Directive A — List the institutions that the Swiss CO2 recycling text below names as having published evidence on the topic.
Directive B — In the Swiss CO2 recycling text below, what collaboration did the earlier reports cover?

Document passage —
====

WV Coal Member Meeting 2024 1240x200 1 1

Swiss Low-Energy CO2 Recycling

 
Herein, from Switzerland, following on our reports of Swiss and Israeli collaboration in the technology of Carbon Dioxide recycling, we have even further confirmation that energy, and thus cost, barriers to the reclaiming of Carbon Dioxide, and it's conversion into valuable liquid fuels and chemicals, can be overcome.
 
We submit this as "foreign" confirmation of the evidence attesting to that fact which has been published, as we've documented, by Penn State University, the United States Department of Defense and the United States Department of Energy, and others, since prophets, it seems, do have no honor in their own land.

====

Record extracts —
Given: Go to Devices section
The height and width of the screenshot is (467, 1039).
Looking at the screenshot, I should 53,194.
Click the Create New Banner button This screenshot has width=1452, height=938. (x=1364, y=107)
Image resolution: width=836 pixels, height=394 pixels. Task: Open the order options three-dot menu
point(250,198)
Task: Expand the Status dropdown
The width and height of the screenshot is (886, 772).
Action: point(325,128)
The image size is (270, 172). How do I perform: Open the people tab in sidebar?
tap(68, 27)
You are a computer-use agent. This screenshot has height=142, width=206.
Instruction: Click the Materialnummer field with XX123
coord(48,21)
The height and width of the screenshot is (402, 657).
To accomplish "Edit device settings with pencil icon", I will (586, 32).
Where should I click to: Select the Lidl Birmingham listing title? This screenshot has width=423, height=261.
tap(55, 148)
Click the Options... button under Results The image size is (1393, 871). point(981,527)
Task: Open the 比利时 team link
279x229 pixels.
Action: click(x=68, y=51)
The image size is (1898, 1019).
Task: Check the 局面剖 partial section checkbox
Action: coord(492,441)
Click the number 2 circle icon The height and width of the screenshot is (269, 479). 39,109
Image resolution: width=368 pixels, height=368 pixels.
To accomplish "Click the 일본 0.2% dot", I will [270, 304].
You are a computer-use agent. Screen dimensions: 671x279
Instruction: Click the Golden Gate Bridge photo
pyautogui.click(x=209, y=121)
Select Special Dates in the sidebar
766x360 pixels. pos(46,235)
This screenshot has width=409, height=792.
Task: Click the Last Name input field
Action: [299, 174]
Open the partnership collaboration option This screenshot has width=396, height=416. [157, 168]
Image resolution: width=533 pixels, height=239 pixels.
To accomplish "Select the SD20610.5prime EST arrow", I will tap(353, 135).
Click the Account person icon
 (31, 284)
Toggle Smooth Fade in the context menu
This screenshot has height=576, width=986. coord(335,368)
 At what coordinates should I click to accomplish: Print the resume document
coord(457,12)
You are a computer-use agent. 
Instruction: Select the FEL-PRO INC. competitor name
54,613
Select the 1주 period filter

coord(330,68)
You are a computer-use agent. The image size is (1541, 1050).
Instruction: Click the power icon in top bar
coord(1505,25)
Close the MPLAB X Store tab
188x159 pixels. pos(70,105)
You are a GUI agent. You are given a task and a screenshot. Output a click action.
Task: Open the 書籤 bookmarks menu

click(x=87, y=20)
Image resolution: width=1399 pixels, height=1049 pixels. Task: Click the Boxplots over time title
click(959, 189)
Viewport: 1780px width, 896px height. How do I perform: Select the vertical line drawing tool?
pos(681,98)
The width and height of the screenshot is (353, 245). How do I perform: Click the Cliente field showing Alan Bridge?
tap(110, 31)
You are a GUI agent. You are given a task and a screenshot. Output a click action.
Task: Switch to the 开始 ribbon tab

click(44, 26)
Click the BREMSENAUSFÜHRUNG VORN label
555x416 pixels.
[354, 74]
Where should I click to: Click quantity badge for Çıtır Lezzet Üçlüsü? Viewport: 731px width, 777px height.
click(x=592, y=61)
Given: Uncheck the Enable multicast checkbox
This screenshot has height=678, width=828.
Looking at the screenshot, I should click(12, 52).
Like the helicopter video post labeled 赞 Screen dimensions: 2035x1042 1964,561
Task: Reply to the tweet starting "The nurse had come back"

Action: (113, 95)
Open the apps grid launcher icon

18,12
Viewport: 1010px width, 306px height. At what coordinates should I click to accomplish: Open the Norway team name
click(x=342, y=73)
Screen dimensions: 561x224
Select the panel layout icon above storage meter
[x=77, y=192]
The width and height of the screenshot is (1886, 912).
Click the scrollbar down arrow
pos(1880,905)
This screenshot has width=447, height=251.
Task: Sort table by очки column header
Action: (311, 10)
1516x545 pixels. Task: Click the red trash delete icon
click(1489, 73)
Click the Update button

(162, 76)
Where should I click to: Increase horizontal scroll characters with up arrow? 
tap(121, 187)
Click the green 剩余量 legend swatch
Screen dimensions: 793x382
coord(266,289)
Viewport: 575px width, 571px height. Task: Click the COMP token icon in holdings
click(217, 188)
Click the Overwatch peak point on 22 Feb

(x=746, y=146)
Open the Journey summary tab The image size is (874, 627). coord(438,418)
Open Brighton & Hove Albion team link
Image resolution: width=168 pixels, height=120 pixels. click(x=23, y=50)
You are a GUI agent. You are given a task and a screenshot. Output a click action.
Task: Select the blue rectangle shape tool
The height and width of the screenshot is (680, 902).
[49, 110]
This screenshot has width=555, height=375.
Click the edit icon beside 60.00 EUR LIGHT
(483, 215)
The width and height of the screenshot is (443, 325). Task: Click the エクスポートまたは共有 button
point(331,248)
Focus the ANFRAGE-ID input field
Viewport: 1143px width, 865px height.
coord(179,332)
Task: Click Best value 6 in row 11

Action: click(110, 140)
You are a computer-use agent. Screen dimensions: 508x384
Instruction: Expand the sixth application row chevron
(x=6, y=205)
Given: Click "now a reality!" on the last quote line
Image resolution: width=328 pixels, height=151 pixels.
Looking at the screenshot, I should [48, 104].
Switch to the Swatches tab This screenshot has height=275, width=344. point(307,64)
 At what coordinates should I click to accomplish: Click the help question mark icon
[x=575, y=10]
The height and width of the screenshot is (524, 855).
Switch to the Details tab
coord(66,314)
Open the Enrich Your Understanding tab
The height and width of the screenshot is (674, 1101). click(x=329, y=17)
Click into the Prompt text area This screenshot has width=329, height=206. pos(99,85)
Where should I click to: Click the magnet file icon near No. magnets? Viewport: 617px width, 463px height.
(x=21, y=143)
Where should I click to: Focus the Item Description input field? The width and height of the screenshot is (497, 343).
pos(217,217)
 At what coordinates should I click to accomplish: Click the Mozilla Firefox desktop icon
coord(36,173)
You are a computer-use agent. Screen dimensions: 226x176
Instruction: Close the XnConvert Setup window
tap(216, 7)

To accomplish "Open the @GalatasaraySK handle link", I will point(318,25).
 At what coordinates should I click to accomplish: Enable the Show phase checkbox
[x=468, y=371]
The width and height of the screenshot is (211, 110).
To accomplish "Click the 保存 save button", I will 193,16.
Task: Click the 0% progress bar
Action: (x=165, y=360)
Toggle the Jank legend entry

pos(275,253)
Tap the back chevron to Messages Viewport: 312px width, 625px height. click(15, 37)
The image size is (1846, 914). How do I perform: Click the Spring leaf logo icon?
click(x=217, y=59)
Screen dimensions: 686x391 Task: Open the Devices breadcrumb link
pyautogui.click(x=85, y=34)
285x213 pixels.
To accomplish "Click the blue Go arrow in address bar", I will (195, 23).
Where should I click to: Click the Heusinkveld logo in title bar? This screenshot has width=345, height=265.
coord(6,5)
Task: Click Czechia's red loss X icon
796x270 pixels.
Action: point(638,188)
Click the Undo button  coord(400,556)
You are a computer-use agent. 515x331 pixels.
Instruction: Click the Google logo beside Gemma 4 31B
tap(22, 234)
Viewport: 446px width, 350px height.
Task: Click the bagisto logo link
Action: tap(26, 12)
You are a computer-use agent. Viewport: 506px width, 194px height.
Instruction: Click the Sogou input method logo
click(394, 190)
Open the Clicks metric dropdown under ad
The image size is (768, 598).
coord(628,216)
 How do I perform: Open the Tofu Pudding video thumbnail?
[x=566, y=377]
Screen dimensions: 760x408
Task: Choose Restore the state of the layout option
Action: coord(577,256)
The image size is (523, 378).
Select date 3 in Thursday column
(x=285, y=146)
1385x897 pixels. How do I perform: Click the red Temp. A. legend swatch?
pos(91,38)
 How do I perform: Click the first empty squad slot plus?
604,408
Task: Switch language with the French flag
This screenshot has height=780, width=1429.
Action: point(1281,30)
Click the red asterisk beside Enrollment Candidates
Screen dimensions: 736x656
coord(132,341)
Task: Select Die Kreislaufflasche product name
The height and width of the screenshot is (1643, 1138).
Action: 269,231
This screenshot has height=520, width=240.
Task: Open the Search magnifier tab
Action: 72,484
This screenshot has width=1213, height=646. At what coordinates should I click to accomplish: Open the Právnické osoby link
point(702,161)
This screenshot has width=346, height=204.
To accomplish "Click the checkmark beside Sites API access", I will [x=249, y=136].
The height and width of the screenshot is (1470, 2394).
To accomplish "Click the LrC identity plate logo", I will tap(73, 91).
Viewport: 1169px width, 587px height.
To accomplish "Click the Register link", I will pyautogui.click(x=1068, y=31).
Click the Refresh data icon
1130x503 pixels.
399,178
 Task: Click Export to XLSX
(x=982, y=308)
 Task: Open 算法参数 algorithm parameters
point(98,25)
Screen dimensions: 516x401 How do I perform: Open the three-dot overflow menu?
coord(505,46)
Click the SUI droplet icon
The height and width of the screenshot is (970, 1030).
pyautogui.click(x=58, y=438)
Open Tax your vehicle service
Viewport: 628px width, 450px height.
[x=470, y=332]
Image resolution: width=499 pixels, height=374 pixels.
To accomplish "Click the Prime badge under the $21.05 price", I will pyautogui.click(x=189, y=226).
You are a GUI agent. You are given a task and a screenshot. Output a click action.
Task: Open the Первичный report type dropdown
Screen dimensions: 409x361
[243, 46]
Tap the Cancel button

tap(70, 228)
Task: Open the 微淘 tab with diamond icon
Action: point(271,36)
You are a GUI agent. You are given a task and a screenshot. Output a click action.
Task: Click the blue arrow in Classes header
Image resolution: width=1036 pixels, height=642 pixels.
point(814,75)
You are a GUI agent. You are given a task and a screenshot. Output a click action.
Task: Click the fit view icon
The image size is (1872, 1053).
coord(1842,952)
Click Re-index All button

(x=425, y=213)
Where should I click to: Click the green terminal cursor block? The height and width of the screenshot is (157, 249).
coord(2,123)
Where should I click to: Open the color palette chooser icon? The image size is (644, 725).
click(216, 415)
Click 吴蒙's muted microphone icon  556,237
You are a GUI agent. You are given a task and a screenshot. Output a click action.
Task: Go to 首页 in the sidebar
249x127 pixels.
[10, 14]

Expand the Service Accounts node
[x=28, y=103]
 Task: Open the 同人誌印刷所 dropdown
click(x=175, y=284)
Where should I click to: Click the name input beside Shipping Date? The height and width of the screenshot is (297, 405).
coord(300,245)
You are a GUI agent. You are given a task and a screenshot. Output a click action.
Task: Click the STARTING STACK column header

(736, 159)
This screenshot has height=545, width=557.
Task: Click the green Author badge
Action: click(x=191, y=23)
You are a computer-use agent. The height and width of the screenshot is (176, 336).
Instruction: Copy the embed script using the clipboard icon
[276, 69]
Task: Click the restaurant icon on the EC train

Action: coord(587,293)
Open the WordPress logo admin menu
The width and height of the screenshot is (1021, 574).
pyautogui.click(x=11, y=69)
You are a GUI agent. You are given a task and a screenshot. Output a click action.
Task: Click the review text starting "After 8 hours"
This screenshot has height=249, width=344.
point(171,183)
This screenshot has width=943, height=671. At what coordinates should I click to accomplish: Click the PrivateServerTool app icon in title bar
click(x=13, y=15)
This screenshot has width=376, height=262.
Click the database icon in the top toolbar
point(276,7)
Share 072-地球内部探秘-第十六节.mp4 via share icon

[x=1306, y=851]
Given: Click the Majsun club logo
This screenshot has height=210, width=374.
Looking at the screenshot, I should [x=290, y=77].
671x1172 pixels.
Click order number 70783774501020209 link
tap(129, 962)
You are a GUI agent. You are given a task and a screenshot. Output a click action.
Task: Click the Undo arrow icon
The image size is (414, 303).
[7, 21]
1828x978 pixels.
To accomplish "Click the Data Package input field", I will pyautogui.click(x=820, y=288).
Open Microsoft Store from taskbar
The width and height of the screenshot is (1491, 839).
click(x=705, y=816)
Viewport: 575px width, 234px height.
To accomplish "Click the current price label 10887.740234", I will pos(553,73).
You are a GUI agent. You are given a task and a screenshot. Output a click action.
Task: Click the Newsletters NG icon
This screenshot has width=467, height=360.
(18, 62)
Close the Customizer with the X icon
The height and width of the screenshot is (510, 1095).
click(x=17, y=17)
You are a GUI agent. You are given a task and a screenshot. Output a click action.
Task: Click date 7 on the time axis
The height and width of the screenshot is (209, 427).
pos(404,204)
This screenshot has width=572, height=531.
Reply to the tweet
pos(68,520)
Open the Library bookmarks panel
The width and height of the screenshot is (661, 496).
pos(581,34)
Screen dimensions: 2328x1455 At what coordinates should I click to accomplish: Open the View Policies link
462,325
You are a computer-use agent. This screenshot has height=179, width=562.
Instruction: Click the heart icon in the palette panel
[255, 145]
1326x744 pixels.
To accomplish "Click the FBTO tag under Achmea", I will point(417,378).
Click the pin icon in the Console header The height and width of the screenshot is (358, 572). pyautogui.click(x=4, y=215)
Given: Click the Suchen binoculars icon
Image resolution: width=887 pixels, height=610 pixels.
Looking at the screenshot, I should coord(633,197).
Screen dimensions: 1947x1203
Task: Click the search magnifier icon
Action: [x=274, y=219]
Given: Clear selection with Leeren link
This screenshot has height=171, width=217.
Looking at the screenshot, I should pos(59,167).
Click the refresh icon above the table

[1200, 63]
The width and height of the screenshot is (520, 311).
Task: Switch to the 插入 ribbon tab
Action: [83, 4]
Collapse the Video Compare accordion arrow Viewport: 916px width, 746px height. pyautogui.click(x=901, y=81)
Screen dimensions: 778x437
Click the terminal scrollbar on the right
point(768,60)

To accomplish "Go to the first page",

====

Written response A — Penn State University, the United States Department of Defense, and the United States Department of Energy.

Written response B — The earlier reports covered Swiss and Israeli collaboration in Carbon Dioxide recycling technology.